The banking giant also set aside far less to cover bad loans during 2Q10 than it did in 2Q09: $3.36 billion, or 65 percent less. Still, JP Morgan Chase CEO Jamie Dimon said that the bank’s loan losses remain “at extremely high levels.”

During the question-and-answer period of Thursday’s conference call, Dimon also weighed in on the housing market: “We don’t know what’s going to happen to home prices,” he said. “And we don’t think anyone knows. We don’t think anyone actually knows what’s going to happen to home prices.”
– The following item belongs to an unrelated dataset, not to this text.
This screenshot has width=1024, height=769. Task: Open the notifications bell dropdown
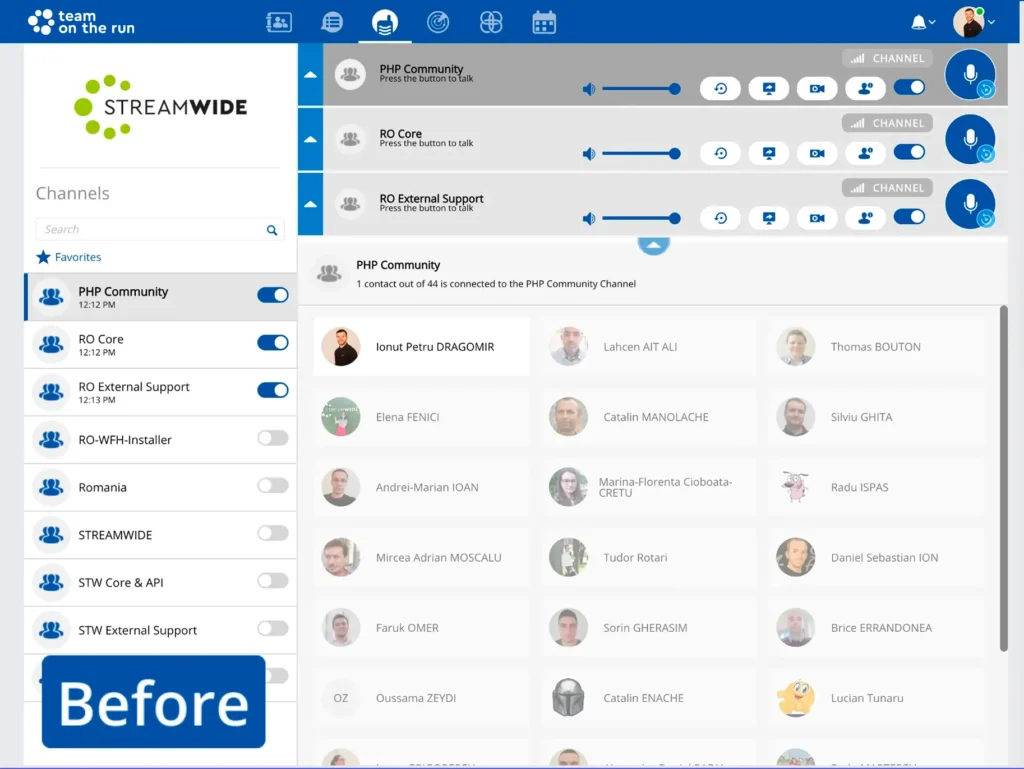click(920, 22)
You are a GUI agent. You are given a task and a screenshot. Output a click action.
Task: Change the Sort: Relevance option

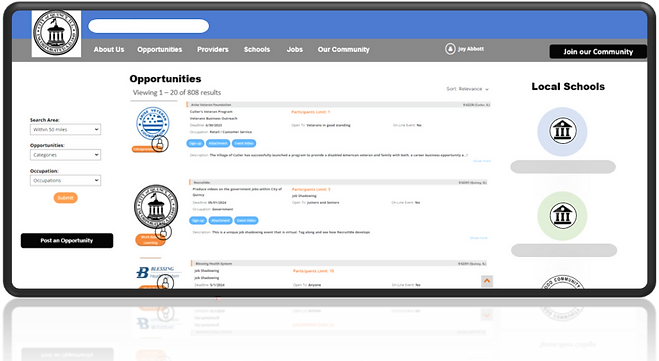(467, 89)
Someone’s Buying in the Hamptons

In at least one small corner of the housing market, one driven by wealthy New Yorkers, it still seems like the mid-2000s. The average home price in the Hamptons and Shelter Island during the first six months of 2010 was $1.622 million, up 10 percent from $1.477 million during 1H09, according to a report by New York residential specialist the Corcoran Group.

The median price for homes in the popular resort towns was $935,000, up 34 percent from $700,000 a year ago. Moreover, there were 923 deals in the Hamptons in the first half of 2010, up 134 percent from 433 in the same period of last year, noted the report.

Wall Street had a wide ride on Thursday, mostly in negative territory, but almost ending up back at the starting gate. The Dow Jones Industrial Average lost 7.41 points, or 0.07 percent, while both the S&P 500 and the Nasdaq broke even.